### Vorliegendes Material
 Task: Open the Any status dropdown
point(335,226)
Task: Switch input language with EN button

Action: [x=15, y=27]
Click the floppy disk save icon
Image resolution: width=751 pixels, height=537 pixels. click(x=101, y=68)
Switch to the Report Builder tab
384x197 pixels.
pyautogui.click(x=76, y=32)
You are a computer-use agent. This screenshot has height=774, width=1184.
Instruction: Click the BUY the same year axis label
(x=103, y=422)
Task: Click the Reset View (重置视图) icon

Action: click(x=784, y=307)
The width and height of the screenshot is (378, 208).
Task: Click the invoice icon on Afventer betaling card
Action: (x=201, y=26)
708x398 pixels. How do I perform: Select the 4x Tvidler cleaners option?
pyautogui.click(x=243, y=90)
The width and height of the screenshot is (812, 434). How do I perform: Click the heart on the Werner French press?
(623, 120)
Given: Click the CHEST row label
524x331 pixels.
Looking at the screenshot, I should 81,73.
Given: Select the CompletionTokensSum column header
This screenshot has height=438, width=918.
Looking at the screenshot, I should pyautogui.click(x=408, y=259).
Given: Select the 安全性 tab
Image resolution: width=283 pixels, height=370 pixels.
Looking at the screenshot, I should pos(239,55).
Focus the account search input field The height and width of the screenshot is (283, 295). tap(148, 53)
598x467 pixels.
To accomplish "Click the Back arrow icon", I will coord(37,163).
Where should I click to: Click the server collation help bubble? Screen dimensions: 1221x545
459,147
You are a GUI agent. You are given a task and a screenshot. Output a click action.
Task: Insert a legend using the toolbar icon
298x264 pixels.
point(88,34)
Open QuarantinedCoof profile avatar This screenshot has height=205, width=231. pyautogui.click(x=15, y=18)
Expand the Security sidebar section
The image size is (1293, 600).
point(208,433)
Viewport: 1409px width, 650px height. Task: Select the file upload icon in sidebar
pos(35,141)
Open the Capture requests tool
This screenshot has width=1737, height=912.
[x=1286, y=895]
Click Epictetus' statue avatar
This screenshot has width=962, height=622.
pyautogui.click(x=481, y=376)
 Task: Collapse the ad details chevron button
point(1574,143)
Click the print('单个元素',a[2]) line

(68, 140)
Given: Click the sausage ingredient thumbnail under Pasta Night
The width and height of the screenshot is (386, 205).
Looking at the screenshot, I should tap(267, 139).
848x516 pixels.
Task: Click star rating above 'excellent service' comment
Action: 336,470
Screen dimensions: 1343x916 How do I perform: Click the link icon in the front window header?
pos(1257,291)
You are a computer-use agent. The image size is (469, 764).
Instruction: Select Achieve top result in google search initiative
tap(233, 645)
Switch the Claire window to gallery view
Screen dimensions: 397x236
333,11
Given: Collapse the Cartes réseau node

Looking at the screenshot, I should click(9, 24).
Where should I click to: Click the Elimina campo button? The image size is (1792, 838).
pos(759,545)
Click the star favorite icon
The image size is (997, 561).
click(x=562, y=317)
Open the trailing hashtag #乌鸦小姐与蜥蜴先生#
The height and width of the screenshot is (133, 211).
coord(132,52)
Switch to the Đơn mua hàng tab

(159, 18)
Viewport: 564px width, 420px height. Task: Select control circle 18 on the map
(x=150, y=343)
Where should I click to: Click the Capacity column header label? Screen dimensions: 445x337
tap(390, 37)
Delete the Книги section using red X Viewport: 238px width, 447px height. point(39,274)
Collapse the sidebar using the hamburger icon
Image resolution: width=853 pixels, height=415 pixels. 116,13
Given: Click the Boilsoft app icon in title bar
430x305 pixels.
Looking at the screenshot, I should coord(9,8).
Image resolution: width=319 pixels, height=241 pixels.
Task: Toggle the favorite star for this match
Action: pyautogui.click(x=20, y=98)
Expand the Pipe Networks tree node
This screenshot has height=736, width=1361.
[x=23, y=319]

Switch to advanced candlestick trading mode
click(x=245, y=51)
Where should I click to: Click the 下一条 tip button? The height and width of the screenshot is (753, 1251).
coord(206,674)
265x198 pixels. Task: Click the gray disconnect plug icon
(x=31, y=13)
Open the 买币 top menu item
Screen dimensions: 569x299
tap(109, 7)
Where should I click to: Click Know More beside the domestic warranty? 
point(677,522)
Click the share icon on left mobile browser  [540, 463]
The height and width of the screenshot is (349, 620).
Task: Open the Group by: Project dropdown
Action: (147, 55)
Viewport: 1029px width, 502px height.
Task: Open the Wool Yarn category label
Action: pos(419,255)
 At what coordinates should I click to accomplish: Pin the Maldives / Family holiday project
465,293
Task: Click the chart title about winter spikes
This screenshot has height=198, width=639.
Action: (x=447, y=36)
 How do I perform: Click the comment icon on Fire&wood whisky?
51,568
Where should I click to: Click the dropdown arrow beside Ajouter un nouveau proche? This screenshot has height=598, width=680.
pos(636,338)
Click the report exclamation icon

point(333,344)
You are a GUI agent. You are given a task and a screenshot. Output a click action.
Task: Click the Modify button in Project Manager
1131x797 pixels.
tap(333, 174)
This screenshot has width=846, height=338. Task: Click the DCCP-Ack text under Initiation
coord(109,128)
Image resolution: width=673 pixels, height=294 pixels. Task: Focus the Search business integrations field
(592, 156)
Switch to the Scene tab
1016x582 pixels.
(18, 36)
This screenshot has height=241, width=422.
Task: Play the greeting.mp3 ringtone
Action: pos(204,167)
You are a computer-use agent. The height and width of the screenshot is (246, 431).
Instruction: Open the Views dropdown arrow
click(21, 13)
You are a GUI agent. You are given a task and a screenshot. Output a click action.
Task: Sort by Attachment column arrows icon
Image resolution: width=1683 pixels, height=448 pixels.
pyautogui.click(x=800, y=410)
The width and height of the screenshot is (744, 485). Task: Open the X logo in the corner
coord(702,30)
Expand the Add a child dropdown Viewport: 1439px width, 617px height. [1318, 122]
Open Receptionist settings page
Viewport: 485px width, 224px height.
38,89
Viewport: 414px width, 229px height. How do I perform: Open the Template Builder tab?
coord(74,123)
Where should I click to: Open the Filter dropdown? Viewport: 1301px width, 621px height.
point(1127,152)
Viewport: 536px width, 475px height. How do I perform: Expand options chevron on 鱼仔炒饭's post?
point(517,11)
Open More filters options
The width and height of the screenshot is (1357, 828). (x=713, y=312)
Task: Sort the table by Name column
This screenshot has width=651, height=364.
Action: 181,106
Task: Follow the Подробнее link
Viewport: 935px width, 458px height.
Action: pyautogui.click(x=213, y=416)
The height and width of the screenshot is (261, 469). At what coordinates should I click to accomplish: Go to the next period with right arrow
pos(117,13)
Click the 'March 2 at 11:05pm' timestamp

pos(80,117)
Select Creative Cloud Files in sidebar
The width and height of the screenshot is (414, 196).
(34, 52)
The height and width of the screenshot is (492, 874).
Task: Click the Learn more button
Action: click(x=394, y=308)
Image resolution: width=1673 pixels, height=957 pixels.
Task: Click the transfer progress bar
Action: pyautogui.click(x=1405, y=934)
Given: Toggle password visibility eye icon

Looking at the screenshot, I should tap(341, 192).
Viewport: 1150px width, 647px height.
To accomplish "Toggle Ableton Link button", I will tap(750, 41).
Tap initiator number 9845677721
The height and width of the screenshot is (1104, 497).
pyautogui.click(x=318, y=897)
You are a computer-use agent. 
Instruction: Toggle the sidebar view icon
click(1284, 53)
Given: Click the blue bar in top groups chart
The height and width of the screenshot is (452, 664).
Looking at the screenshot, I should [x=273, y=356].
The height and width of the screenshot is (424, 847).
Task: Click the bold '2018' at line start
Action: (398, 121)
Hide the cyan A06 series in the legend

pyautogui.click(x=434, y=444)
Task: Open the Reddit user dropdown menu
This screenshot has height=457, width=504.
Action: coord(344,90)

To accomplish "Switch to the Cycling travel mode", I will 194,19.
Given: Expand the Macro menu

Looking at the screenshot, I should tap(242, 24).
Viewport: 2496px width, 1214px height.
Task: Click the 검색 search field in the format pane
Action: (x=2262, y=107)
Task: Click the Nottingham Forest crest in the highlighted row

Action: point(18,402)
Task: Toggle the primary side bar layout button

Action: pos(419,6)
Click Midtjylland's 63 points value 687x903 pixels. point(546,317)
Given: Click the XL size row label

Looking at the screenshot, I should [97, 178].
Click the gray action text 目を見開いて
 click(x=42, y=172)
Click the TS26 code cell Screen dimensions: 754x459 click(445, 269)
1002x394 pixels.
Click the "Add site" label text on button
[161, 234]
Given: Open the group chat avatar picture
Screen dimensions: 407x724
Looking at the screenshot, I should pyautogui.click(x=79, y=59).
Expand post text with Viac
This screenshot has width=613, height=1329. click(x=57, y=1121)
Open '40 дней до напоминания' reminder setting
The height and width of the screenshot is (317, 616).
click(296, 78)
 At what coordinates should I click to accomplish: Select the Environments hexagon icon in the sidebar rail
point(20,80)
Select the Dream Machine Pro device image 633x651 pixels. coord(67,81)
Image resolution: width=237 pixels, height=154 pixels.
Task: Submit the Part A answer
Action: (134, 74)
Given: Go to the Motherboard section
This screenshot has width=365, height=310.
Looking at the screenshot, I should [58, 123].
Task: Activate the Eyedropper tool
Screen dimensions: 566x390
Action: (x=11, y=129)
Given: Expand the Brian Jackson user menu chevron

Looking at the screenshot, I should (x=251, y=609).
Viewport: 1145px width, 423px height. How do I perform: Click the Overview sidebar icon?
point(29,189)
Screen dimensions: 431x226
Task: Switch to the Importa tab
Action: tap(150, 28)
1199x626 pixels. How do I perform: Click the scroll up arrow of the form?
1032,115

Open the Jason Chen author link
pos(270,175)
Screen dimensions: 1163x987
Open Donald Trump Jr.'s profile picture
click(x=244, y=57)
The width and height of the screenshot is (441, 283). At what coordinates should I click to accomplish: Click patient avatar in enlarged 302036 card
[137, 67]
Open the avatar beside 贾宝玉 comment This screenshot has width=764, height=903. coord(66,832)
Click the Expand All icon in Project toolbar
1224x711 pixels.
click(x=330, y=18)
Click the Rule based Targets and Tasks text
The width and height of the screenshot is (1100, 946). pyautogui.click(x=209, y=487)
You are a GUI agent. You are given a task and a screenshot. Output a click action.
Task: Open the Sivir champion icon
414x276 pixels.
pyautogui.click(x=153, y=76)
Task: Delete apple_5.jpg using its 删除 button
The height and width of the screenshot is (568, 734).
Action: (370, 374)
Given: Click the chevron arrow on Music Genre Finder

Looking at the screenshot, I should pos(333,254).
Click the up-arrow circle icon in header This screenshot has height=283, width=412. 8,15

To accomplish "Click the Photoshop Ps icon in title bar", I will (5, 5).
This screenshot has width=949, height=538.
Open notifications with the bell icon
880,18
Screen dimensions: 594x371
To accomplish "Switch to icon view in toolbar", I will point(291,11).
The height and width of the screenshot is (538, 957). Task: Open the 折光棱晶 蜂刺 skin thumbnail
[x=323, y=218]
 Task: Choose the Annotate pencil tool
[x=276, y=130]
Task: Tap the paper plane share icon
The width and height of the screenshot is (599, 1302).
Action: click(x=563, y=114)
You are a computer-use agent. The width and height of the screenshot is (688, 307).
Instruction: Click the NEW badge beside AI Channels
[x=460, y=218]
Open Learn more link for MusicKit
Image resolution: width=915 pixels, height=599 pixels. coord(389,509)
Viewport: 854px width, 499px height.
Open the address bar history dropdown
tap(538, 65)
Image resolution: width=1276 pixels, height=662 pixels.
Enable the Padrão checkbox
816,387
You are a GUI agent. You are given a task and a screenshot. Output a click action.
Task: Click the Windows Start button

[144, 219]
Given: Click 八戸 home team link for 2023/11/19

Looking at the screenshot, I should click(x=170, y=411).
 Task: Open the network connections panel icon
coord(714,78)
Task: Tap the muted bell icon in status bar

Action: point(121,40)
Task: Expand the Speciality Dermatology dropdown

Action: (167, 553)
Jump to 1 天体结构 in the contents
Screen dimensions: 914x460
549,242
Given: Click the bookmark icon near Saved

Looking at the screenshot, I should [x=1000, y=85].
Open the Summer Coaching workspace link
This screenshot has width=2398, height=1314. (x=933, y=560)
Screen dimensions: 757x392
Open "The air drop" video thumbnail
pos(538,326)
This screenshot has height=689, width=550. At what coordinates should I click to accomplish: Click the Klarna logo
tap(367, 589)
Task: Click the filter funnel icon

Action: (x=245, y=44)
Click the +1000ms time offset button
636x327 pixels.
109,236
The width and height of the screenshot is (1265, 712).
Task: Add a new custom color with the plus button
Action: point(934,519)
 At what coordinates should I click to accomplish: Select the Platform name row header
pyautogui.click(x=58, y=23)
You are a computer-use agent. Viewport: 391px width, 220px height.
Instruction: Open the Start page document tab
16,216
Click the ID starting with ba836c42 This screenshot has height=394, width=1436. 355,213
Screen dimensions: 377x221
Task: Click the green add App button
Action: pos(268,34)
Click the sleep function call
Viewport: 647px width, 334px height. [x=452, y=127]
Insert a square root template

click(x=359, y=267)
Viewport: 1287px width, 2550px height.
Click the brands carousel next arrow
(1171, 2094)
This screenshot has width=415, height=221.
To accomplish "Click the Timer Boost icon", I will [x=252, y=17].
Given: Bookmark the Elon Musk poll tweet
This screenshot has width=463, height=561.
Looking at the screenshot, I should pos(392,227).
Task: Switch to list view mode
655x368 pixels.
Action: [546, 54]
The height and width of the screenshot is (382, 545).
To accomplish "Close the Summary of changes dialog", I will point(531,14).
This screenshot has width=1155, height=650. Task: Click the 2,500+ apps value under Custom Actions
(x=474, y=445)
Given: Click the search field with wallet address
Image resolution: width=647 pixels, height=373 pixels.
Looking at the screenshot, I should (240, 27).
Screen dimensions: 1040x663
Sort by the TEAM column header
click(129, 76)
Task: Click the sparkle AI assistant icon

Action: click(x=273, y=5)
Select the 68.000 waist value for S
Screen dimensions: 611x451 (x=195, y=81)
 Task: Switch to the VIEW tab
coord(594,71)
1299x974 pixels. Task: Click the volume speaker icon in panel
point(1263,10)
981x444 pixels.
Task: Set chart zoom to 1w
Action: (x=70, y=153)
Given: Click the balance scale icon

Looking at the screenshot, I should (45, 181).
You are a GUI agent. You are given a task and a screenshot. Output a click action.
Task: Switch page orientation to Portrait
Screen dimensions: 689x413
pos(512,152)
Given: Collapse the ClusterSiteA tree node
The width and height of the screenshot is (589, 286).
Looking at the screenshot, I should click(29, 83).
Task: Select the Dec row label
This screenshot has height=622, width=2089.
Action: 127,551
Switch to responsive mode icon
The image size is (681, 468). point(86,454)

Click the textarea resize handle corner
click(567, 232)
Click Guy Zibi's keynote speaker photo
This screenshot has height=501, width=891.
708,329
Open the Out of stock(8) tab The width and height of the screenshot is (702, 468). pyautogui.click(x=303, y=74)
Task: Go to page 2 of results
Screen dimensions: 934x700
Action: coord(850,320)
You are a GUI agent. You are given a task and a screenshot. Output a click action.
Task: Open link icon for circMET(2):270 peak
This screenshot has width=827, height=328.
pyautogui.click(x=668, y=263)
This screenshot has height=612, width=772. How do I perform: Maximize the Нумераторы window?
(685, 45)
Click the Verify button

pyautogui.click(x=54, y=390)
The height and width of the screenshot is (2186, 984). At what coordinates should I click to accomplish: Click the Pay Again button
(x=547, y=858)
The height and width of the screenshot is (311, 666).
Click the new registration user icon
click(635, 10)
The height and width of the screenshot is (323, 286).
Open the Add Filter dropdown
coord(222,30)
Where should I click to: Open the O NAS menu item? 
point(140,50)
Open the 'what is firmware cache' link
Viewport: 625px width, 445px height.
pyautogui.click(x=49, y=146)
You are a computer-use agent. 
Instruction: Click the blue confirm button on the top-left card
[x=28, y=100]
######
**Deine Aufgabe**
Gib den Abschnitt der Einträge oben von der Zeile mit „Expand post text with Viac“ bis einschließlich der Zeile mit „point(20,80)“ als nummerierte Liste wieder und lass dabei Leerzeilen weg.

**Antwort**
1. Expand post text with Viac
2. This screenshot has width=613, height=1329. click(x=57, y=1121)
3. Open '40 дней до напоминания' reminder setting
4. The height and width of the screenshot is (317, 616).
5. click(296, 78)
6.  At what coordinates should I click to accomplish: Select the Environments hexagon icon in the sidebar rail
7. point(20,80)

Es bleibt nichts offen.